● Task instructions
Repeat exactly the lines below from the line that contains "Select Billie Rechnungskauf 30 Tage option" to the last line, inclusive, without the pictures.

● Material for this task
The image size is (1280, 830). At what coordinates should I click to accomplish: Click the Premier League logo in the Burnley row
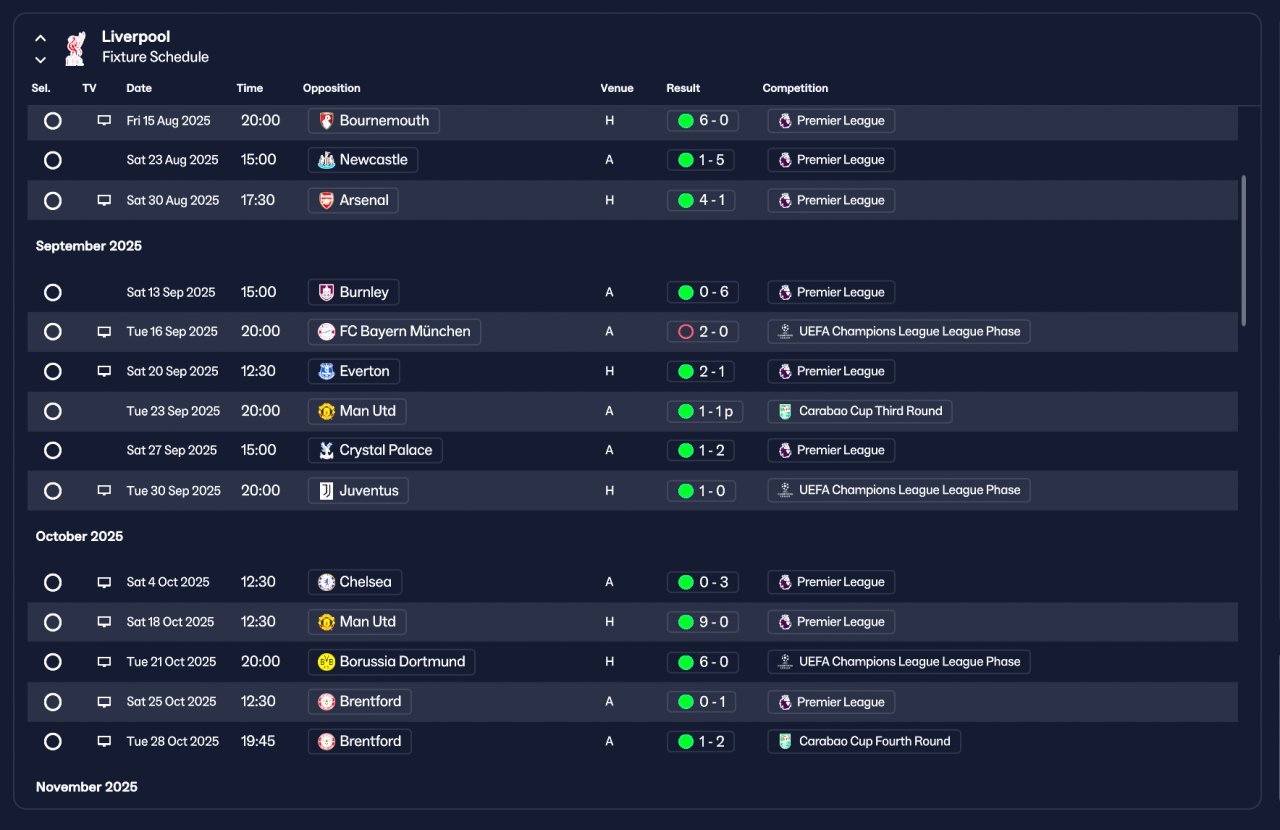(785, 293)
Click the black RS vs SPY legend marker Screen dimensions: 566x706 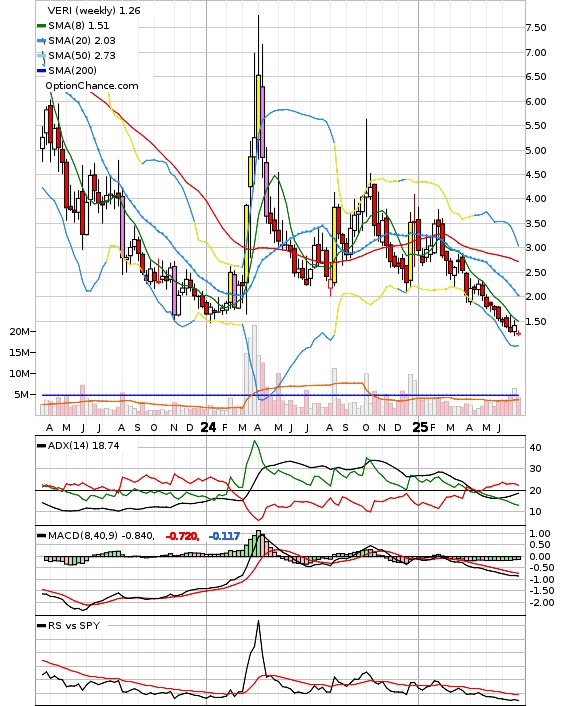(x=41, y=626)
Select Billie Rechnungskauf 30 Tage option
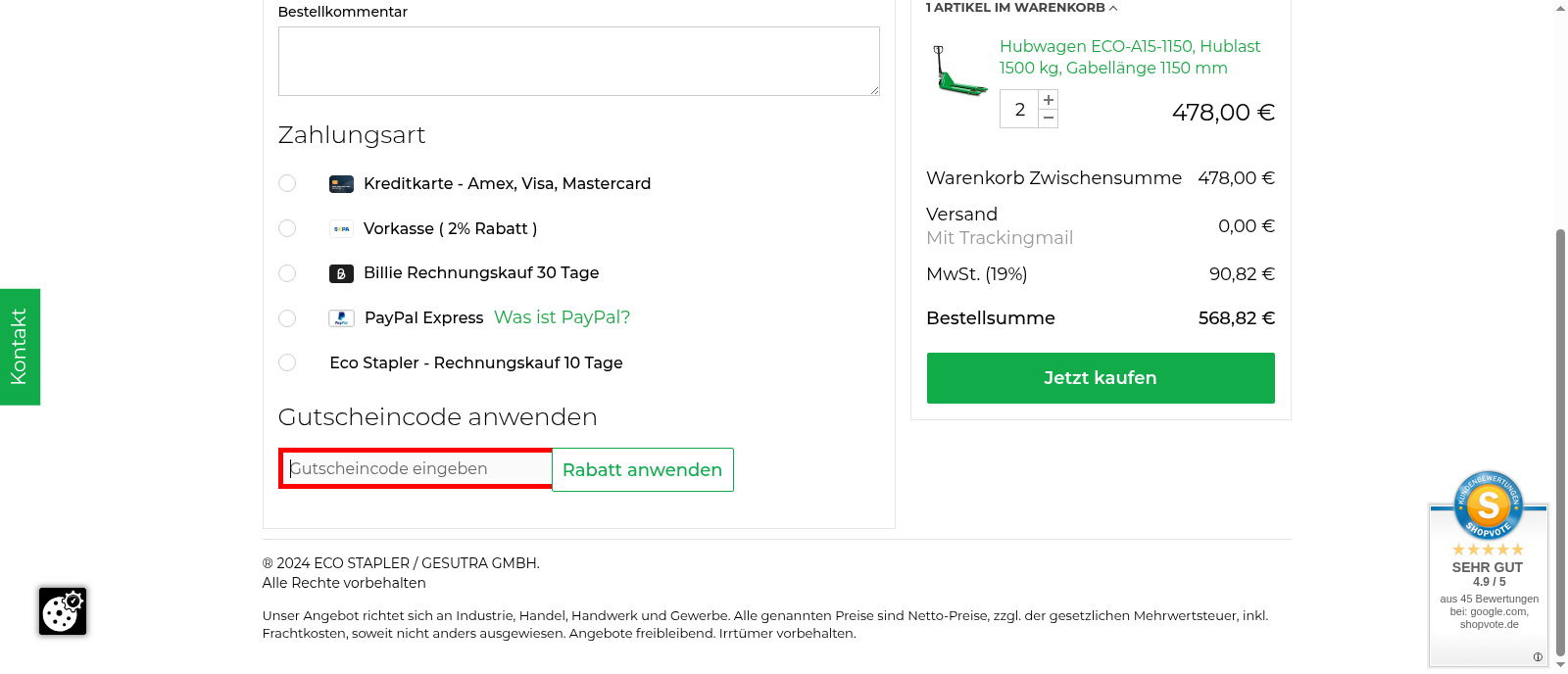This screenshot has width=1568, height=674. coord(287,273)

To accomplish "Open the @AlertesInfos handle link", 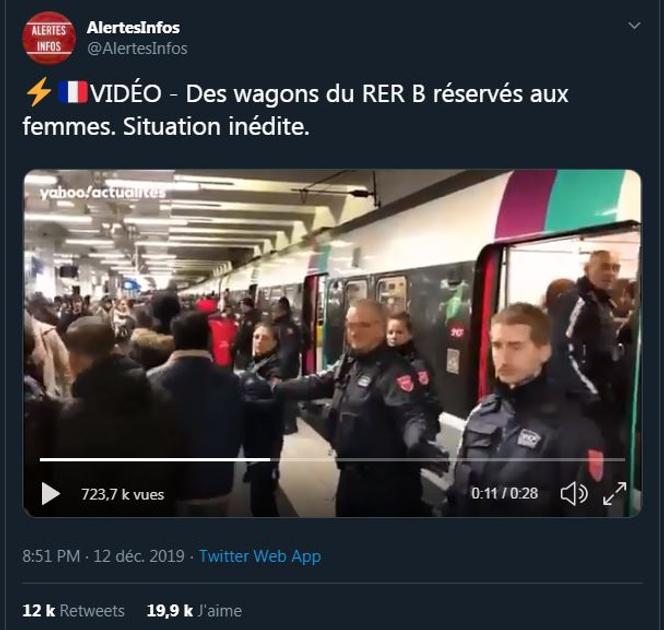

● Response box
Select Billie Rechnungskauf 30 Tage option
This screenshot has width=1568, height=674. coord(287,273)

To accomplish "Open the @AlertesInfos handle link", 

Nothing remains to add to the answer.